Têm-se multiplicado os esforços no campo da pesquisa sobre esta abordagem terapêutica, tendo muitas destas dificuldades iniciais sido ultrapassadas. A utilização médica de formulações endovenosas de liposomas alcançou um novo estágio com a experiência desta nova alternativa terapêutica.
Anfotericina B
O agente antifúngico padrão de largo espectro – anfotericina B – é geralmente considerado fármaco de primeira escolha no tratamento das infeções fúngicas sistêmicas graves. Porém, a sua administração em doentes já gravemente debilitados, é seguida geralmente de reações adversas, incluindo arrepios, febre, cefaléias, náuseas, vômitos, diarréia, anorexia, mal-estar geral, mialgias ou artralgias, flebite no local da infusão, anemia hemolítica e nefrotoxicidade. De todas estas reações, a nefrotoxicidade é de longe a mais grave, uma vez que a deterioração da função renal limita freqüentemente a dose ou o tratamento, reduzindo a probabilidade de um resultado clínico satisfatório.
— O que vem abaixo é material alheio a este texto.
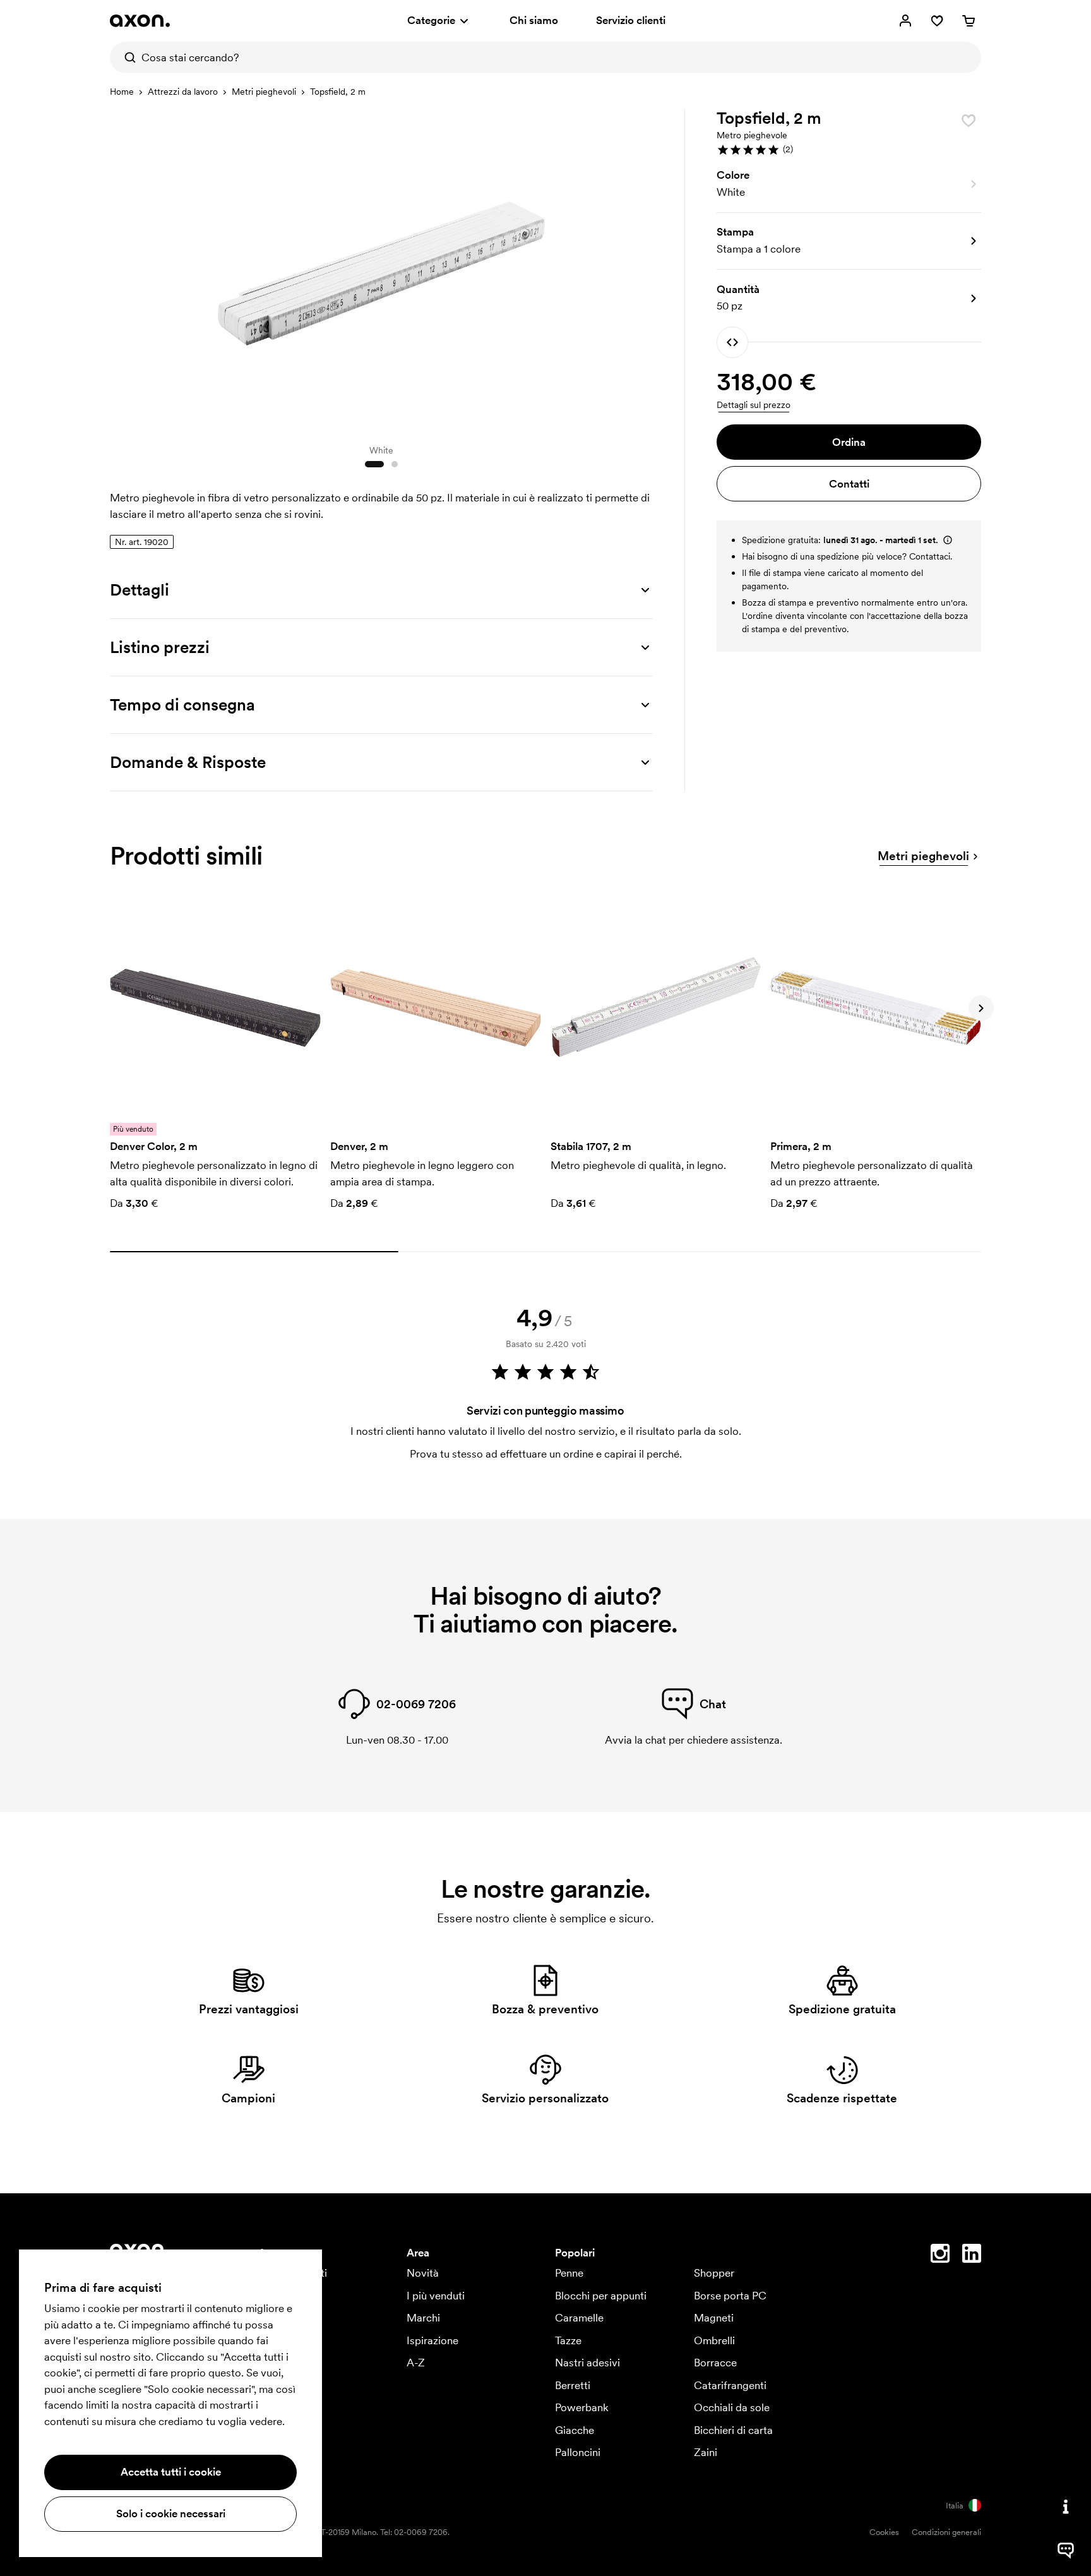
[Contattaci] (1066, 2506)
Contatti (849, 484)
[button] (849, 149)
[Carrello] (968, 20)
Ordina (849, 442)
A necessidade de minorar os efeitos tóxicos da anfotericina B veio estimular uma grande variedade de abordagens experimentais. As tentativas iniciais, envolvendo formulações microcristalinas, administração conjunta com outros fármacos e utilização de ésteres hidrossolúveis da anfotericina constituíram insucessos. Porém, em 1982, dois trabalhos demonstraram que vesículas contendo ergosterol – liposomas – e encapsulando anfotericina B, eram muito menos tóxicas do que a apresentação convencional, o que permitia a utilização de doses mais elevadas e mais eficazes da formulação liposomal em ratinhos com infecções fúngicas (4,5). Lopez-Berestein et al demonstraram subseqüentemente que tanto os ratinhos normais como os neutropênicos infectados com Candida albicans apresentavam maiores períodos de sobrevivência quando tratados com anfotericina B liposomal do que quando tratados com uma dose mais baixa, tolerável, de anfotericina B livre. Estes autores demonstraram também que em 21 doentes com patologia oncológica, nos quais a anfotericina B falhara, 17 (81%) manifestaram uma resposta completa ou parcial à formulação liposomal (8,9).

O tamanho considerável (até 6 nm de diâmetro) (6) dos liposomas multilamelares constituía uma desvantagem, aumentando o potencial de embolização do produto após infusão endovenosa. Para minimizar este risco, Tremblay et al (10) injetaram liposomas unilamelares (0,06 a 0,1 nm de diâmetro), contendo anfotericina B, em ratinhos com candidíase disseminada. As taxas de sobrevivência foram superiores às verificadas em animais tratados com anfotericina B convencional e as doses administradas superiores às toleráveis com o fármaco convencional. Szoka et al (11) demonstraram posteriormente que pequenos liposomas unilamelares , contendo anfotericina B, eram menos tóxicos do que vesículas maiores com a mesma composição; a menos tóxica das formulações testadas era constituída por uma proporção molar de 5:4 de fosfatidilcolina de ovo e colesterol, com um diâmetro de 0,06 a 0,14 nm.

Em meados da década de 80, a NeXstar Pharmaceuticals, Inc., após vários anos de investigação em biotecnologia, convicta que o encapsulamento liposomal da anfotericina B era a melhor forma de aumentar a utilidade clínica deste importante agente antifúngico, iniciou então um programa de pesquisa e desenvolvimento, que culminou no desenvolvimento do Ambisome, uma preparação liposomal unilamelar, homogênea, altamente estável, com um perfil de segurança e eficácia que tem sido evidenciado em numerosos ensaios pré-clínicos e clínicos.